As befits its commitment to costume-drama tradition, Doctor Thorne brings us a reliable selection of frock-coated and corsetted British thesps. Along with Hollander, who’s fine without ever appearing to be at full stretch, there’s Rebecca Front doing a neat job of suggesting the financial anxiety beneath Lady Gresham’s snobbery — and Ian McShane clearly enjoying the chance to do some serious shouting as Scatcherd. In the tricky role of the young would-be lovers, Harry Richardson and Stefanie Martini seem suitably superior to the money-grabbers around them and yet not too sickly. I may not be the first person to spot this, but Julian Fellowes does have an interest in class — so the programme is good, too, at revealing the many social gradations lying behind the action.

In other words, Doctor Thorne already looks likely to succeed in what seems to be its primary aim — by no means an unworthy one — of providing some pleasantly undemanding viewing on a Sunday night. Nonetheless, and maybe (but only maybe) because it comes so soon after War and Peace, it feels solidly competent rather than inspired.

Still, if it’s less controlled drama you’re after, there’s always The Aliens (E4, Tuesday), which turns out to be Doctor Thorne’s spookily exact opposite: messy to the point of bonkers, but also made with undeniable oomph.

The set-up is that aliens crash-landed on earth (or maybe just in Britain) 40 years ago — and, despite looking human and speaking English, are regarded with such suspicion that they’ve never been allowed to take their place alongside the rest of us.
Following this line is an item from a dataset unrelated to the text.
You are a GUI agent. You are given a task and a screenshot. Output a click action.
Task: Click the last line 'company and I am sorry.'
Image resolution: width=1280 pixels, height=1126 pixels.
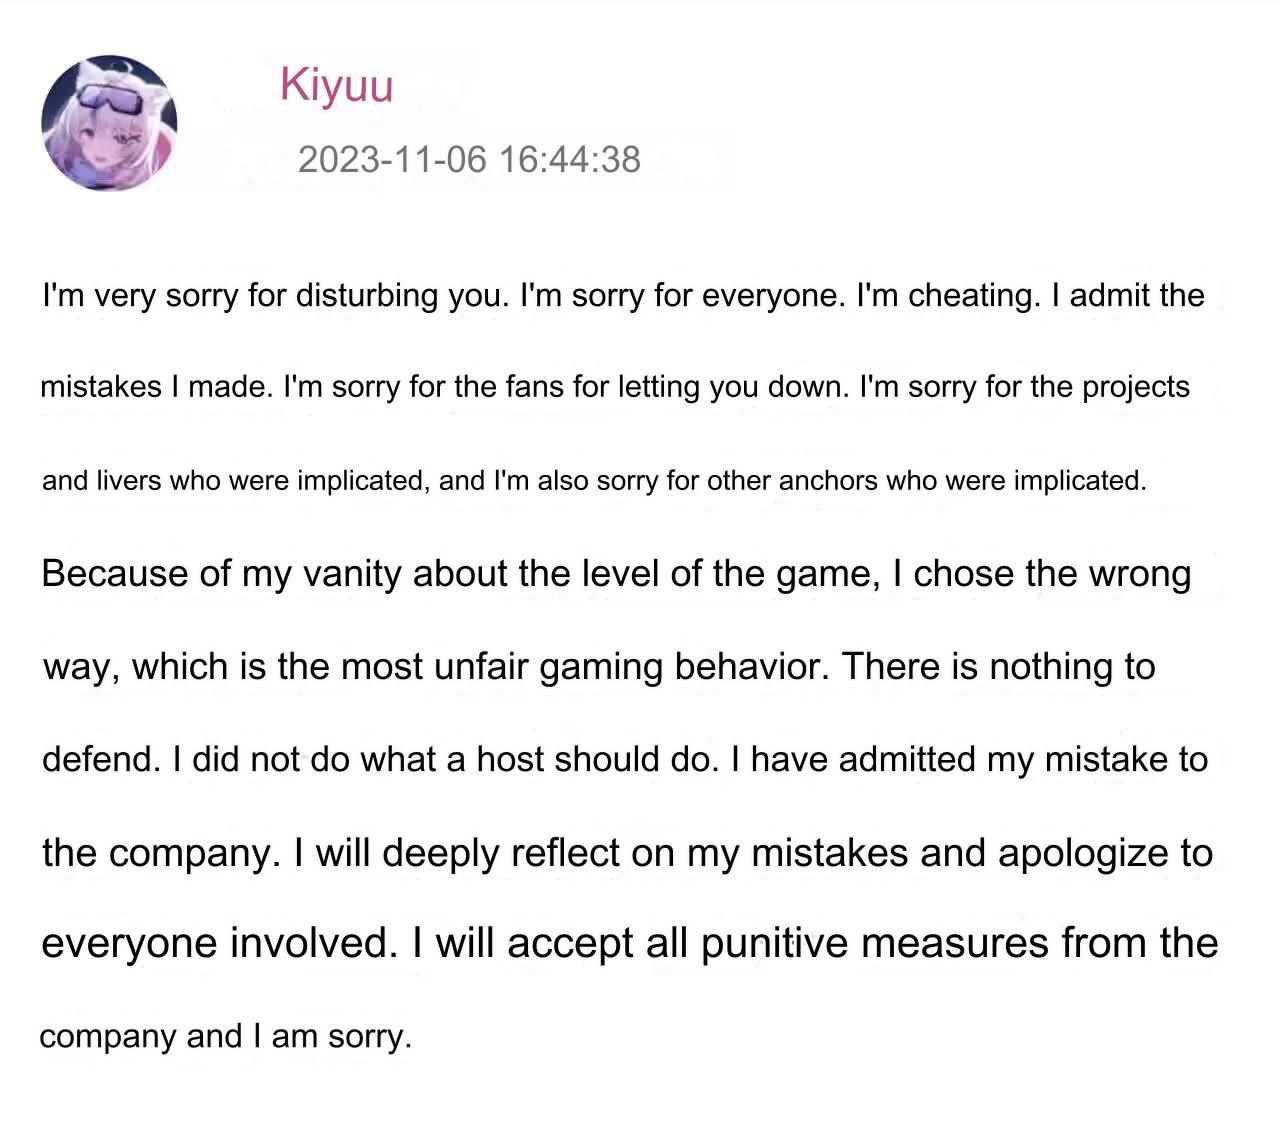226,1037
Some do perform menial tasks in the outside world, but every night they’re locked back into their own walled enclave, patrolled by border guards.

At this point, shrewder viewers might already have realised that one element of the show is an allegory about immigration. Luckily, on Tuesday that soon disappeared into the background to be replaced by a winningly unhinged plot based on the fact that, when burned in a pipe, the aliens’ hair is a powerful recreational drug. This has, in turn, led to gang wars within the alien community — into which a border guard called Lewis (Michael Socha, so great in the various This Is England series) is drawn when one of the gangs kidnaps his drug-dealing sister. Oh, yes, and Lewis has discovered that he is himself half-alien, and he’s not too pleased about it. He’s also formed an alliance with a gay alien who fancies him.

The result is a kind of mildly sci-fi version of BBC2’s award-winning The Wrong Mans with two unlikely heroes, completely out of their depth, finding themselves at the centre of an increasingly twisting storyline that involves lots of baddies trying to kill them. True, The Aliens doesn’t have the same level of ingenuity. Even so, it does manage to be a comedy thriller that’s both quite funny and quite thrilling — which definitely qualifies it as well worth a watch.